### [SUPPLIED DATA]
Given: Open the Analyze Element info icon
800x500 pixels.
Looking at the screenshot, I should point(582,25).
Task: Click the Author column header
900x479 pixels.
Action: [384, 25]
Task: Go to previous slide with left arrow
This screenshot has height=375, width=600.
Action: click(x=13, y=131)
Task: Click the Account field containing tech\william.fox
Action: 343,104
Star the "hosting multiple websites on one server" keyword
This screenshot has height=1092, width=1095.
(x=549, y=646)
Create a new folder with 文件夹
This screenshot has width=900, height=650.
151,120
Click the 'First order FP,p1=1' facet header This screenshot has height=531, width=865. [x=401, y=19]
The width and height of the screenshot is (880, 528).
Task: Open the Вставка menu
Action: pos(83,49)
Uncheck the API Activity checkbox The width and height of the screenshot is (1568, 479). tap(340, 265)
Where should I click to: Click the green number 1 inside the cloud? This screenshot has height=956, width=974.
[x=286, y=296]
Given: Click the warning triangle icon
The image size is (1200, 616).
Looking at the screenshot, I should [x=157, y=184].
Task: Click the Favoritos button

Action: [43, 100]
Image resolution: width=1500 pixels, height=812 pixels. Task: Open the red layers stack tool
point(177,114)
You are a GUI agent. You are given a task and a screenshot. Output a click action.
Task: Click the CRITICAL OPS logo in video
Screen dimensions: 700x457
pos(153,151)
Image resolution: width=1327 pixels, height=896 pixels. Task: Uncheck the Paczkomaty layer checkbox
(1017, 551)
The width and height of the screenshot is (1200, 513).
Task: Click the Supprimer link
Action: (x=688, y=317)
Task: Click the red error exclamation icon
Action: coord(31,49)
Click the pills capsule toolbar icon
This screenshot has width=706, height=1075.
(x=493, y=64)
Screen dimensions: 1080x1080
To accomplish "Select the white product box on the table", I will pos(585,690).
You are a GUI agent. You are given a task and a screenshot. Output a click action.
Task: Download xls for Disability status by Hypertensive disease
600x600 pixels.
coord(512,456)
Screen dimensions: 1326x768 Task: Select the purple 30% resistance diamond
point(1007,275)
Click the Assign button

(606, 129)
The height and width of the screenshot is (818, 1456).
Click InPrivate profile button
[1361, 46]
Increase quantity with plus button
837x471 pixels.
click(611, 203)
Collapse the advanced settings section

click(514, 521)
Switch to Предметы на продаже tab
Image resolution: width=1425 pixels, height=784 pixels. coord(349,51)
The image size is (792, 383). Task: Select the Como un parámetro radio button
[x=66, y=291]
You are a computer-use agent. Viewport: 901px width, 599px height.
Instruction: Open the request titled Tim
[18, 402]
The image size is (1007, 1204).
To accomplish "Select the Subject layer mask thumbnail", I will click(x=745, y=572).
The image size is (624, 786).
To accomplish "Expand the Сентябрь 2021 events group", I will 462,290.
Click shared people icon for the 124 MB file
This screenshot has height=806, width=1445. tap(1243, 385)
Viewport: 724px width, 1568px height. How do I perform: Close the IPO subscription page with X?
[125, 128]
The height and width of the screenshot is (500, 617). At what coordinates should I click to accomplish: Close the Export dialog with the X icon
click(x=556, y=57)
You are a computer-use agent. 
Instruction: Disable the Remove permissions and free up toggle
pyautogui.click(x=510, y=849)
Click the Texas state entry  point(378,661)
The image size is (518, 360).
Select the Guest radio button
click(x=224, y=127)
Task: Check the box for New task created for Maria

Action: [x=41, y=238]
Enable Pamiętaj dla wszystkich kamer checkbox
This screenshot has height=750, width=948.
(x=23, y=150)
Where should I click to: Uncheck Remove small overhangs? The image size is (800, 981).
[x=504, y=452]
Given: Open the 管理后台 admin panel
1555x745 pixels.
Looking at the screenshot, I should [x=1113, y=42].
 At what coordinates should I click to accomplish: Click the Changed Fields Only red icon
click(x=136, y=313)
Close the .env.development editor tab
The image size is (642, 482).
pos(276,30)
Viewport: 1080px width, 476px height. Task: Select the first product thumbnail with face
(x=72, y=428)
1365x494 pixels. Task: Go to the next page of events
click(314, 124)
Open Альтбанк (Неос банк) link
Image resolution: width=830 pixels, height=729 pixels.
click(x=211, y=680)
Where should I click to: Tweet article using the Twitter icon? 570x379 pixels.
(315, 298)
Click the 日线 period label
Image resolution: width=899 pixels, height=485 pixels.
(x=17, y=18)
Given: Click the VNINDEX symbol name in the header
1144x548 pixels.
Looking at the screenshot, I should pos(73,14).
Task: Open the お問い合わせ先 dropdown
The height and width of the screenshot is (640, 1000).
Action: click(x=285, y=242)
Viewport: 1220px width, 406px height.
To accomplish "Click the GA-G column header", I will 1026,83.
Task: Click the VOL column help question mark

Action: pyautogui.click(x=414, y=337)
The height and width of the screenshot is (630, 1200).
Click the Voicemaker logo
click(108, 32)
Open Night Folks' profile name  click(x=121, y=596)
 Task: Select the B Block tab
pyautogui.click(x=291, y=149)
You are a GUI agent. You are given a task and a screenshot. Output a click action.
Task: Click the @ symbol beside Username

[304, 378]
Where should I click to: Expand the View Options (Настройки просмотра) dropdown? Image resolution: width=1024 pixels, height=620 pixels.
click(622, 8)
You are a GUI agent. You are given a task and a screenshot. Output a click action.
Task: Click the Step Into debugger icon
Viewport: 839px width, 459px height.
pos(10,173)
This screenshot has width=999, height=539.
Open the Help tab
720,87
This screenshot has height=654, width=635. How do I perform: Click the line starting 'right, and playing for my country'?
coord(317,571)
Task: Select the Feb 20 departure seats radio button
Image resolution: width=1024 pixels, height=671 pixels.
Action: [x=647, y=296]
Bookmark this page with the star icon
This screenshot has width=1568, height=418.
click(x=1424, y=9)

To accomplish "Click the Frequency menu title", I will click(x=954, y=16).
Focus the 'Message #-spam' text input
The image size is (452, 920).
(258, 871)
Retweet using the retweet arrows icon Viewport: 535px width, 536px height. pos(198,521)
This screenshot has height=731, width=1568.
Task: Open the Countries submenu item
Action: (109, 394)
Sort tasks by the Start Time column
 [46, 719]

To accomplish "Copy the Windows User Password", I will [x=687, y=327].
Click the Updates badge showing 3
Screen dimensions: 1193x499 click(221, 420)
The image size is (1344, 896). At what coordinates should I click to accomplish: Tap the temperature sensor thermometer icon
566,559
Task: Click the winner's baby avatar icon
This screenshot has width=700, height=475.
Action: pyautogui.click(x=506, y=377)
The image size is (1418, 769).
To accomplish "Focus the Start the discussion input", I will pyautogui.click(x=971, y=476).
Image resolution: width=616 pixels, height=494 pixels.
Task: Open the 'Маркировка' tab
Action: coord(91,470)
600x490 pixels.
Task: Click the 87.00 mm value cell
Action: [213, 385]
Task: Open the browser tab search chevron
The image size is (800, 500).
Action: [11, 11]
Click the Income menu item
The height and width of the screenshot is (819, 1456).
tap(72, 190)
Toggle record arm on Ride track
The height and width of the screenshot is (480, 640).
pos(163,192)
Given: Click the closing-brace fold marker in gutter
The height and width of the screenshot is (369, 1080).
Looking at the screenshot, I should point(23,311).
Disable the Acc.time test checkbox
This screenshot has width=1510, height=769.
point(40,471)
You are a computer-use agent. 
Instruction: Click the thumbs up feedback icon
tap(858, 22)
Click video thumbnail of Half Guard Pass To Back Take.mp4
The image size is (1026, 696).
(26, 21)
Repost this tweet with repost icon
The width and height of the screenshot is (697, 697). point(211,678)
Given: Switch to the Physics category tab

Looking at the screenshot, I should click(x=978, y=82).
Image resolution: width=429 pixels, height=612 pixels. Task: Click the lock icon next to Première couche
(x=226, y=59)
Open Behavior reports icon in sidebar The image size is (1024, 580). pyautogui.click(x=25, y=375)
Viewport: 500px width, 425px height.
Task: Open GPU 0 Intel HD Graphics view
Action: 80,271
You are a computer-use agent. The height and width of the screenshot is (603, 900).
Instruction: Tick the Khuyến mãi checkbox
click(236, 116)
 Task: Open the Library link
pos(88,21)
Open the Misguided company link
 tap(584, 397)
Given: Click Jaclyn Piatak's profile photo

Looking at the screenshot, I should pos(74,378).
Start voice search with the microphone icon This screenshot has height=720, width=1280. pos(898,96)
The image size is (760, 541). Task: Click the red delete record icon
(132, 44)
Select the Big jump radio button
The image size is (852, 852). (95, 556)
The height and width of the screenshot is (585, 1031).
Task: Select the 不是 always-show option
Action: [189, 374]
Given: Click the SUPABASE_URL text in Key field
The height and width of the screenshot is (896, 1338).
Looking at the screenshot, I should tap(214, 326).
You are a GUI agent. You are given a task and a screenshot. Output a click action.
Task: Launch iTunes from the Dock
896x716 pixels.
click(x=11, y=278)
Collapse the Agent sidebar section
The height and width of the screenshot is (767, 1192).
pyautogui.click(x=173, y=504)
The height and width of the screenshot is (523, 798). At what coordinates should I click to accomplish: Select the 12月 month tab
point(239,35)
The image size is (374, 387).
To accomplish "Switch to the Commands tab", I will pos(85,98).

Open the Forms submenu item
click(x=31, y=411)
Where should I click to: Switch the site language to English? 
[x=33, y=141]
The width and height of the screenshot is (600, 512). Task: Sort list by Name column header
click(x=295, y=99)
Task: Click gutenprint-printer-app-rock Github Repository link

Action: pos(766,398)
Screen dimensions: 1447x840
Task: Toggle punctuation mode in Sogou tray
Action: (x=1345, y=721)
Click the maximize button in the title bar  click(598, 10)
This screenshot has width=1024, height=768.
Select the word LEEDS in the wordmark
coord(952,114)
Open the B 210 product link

### [EXERCISE DIRECTIONS]
In the listing above, find the line with "The image size is (518, 360)." and the line with "Close the .env.development editor tab", then print exactly those lines and every line between them.

### [EXPECTED OUTPUT]
The image size is (518, 360).
Select the Guest radio button
click(x=224, y=127)
Task: Check the box for New task created for Maria

Action: [x=41, y=238]
Enable Pamiętaj dla wszystkich kamer checkbox
This screenshot has height=750, width=948.
(x=23, y=150)
Where should I click to: Uncheck Remove small overhangs? The image size is (800, 981).
[x=504, y=452]
Given: Open the 管理后台 admin panel
1555x745 pixels.
Looking at the screenshot, I should [x=1113, y=42].
 At what coordinates should I click to accomplish: Click the Changed Fields Only red icon
click(x=136, y=313)
Close the .env.development editor tab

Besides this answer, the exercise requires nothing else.